Start of Records for this task

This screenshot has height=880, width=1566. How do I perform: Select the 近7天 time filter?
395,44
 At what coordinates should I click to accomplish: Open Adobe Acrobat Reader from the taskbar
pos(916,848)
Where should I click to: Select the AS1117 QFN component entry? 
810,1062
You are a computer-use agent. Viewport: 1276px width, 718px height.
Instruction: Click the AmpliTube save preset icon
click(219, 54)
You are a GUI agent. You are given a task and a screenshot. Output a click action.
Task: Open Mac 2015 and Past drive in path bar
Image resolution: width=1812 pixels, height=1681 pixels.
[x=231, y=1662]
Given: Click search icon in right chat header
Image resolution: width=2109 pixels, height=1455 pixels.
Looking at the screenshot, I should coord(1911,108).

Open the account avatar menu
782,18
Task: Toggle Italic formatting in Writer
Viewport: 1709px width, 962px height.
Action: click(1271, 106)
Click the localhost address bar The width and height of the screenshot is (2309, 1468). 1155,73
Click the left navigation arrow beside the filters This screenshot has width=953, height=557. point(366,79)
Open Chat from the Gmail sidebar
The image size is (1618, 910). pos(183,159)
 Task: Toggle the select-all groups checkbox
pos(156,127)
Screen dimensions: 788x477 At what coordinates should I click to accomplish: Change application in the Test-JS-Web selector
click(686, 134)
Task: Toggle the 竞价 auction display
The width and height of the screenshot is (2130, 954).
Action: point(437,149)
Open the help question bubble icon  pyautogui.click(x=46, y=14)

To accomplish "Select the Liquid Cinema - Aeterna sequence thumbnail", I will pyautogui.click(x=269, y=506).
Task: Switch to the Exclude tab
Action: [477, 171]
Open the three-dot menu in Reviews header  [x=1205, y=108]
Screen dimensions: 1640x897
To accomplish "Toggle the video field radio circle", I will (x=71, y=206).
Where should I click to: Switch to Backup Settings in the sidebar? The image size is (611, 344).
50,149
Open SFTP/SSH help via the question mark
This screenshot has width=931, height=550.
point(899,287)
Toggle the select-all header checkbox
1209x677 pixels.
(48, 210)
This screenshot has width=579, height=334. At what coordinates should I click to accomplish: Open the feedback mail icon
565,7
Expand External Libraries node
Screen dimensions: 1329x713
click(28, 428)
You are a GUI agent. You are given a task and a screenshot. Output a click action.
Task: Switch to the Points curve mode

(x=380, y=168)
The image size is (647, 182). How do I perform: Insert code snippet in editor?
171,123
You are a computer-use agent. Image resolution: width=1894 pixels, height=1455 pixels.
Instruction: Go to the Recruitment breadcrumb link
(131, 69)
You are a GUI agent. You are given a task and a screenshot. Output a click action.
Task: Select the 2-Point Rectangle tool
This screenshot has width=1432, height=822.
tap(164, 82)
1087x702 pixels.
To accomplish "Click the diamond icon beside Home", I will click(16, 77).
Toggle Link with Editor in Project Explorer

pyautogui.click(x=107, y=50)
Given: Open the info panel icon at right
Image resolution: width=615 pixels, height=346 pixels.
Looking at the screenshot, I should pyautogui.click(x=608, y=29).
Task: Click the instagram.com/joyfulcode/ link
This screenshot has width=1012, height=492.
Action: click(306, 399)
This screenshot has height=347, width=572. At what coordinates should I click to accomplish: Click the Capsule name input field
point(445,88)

End of Records for this task

> [Task description]: Set down exactly the lines that begin with the one containing "This screenshot has width=931, height=550." and end with the last line above, and no others.

> [Written solution]:
This screenshot has width=931, height=550.
point(899,287)
Toggle the select-all header checkbox
1209x677 pixels.
(48, 210)
This screenshot has width=579, height=334. At what coordinates should I click to accomplish: Open the feedback mail icon
565,7
Expand External Libraries node
Screen dimensions: 1329x713
click(28, 428)
You are a GUI agent. You are given a task and a screenshot. Output a click action.
Task: Switch to the Points curve mode

(x=380, y=168)
The image size is (647, 182). How do I perform: Insert code snippet in editor?
171,123
You are a computer-use agent. Image resolution: width=1894 pixels, height=1455 pixels.
Instruction: Go to the Recruitment breadcrumb link
(131, 69)
You are a GUI agent. You are given a task and a screenshot. Output a click action.
Task: Select the 2-Point Rectangle tool
This screenshot has width=1432, height=822.
tap(164, 82)
1087x702 pixels.
To accomplish "Click the diamond icon beside Home", I will click(16, 77).
Toggle Link with Editor in Project Explorer

pyautogui.click(x=107, y=50)
Given: Open the info panel icon at right
Image resolution: width=615 pixels, height=346 pixels.
Looking at the screenshot, I should pyautogui.click(x=608, y=29).
Task: Click the instagram.com/joyfulcode/ link
This screenshot has width=1012, height=492.
Action: click(306, 399)
This screenshot has height=347, width=572. At what coordinates should I click to accomplish: Click the Capsule name input field
point(445,88)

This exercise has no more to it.